Before and after the coup, Bolivia’s British Embassy neglected the capital, La Paz, to take a special interest in the Santa Cruz region, the one where the Croatian Ustashas legally took power, as cultural and commercial events flourished. Eight months before the coup, in order to neutralize Bolivian banks, the British Embassy scheduled a seminar on cyber security, where they introduced the company DarkTrace, created by the British Internal Security Services, and explained that only banking institutions that would use its services for their own security would be allowed to operate with the City.
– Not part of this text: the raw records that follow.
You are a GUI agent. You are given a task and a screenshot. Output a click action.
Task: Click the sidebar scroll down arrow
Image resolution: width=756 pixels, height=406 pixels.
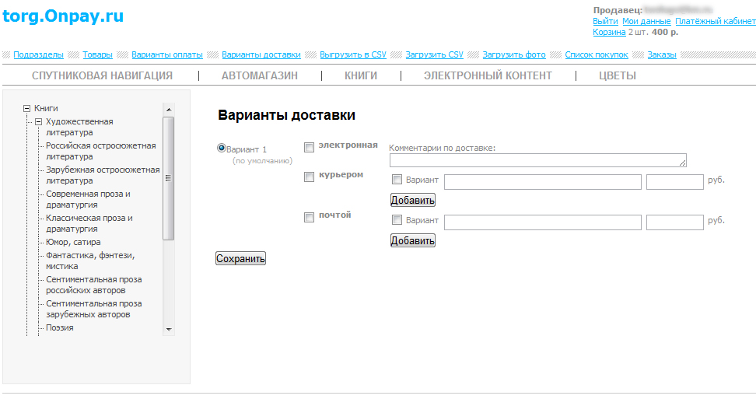169,330
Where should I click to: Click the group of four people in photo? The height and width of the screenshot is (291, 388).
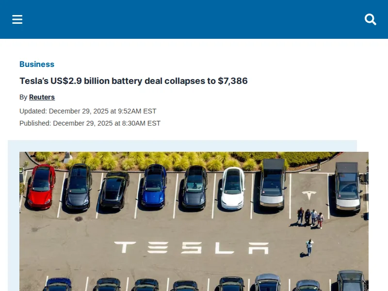(310, 217)
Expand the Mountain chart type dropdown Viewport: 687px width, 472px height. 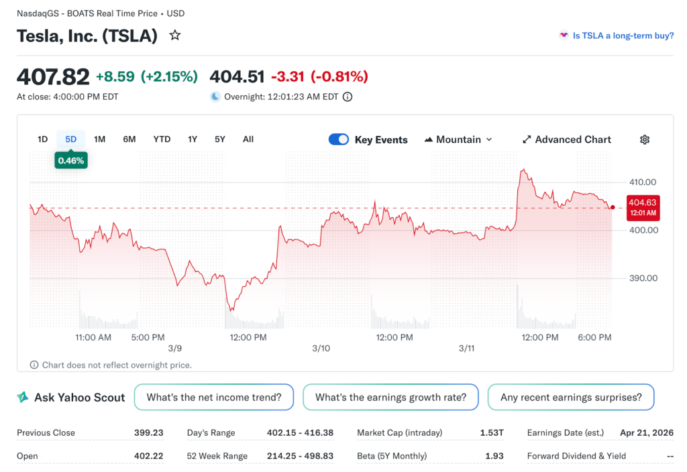[488, 139]
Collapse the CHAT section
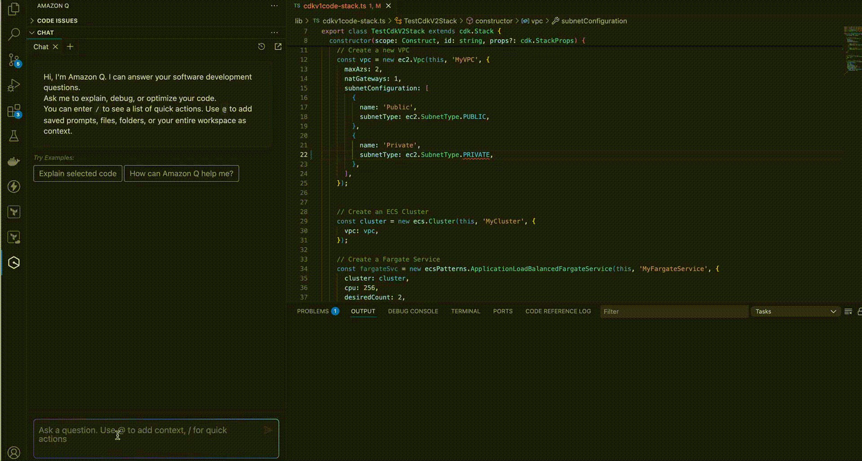This screenshot has height=461, width=862. (45, 33)
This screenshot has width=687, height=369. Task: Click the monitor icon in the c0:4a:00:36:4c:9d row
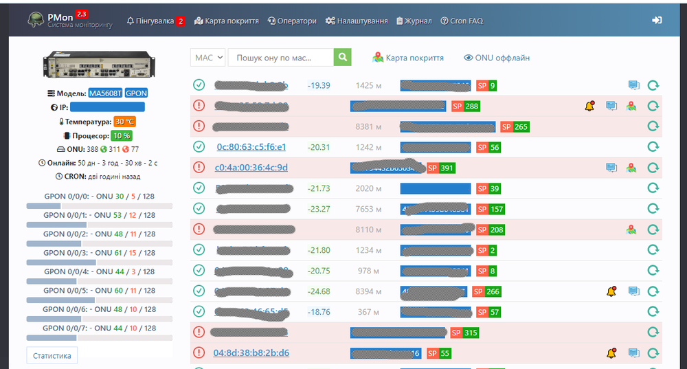click(611, 168)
According to Curtis and Kennard, the United States did not participate directly in the plot against Morales, however, CIA officials left the agency to organize it. A planned “betrayal”? That is not certain, while it is common knowledge that DarkTrace recruited Marcus Fowler, a CIA specialist in cyber-operations, and especially Alan Wade, a former intelligence chief, from among its ranks, forming a team that has very little to do with “banking.” Then again, most of the personnel who took part in the operation were British: among them Watchman UK managers Cristopher Goodwin-Hudson (former career military man, later director of Security at Goldman-Sachs) and Gabriel Carter (a member of the very private Special Forces Club of Knightsbridge, who distinguished himself in Afghanistan).